This draft PR specifies the ESM Phase Imports proposal, supporting JS and Wasm module representations supported in import(), new Worker() and serialization.

Background

The Phase 3 WebAssembly ESM Integration and the Stage 3 Source Phase Imports Proposal landed previously in #10380.

This PR extends these to support the Stage 2.7 ESM Phase Imports Proposal.

As well as relying on the ESM Phase Imports spec, this spec also relies on the WebAssembly ESM Integration PR WebAssembly/esm-integration#106.

Summary of the Proposal

The ESM Phase Imports proposal specifies a source phase for JavaScript modules - i.e. while we have support for import source mod from './mod.wasm' today, it is extending that support to JavaScript via import source mod form './mod.js' having a higher-order module representation in JavaScript supporting a ModuleSource object like WebAssembly's WebAssembly.Module object.

Further, the goal in the TC39 module harmony effort is for source phase imports to also form the basis of module declarations and module expressions such that this same ModuleSource object can also be the runtime representation for module foo { export var bar = 5; } inline modules.

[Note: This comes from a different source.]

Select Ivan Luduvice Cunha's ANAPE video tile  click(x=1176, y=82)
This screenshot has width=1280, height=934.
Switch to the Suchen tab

Given one of these modules mod, either imported in its source phase, or defined as an inline module, the ESM Phase Imports proposal is designed to support the following use cases:

  • Support in serialization and structured clone: postMessage(mod), structuedClone(mod)
  • Support in dynamic import: import(mod)
  • Support in worker construction: new Worker(mod)

This specification specifies all of the above for both WebAssembly.Module and the new JavaScript ModuleSource representation specified in the ESM Phase Imports proposal.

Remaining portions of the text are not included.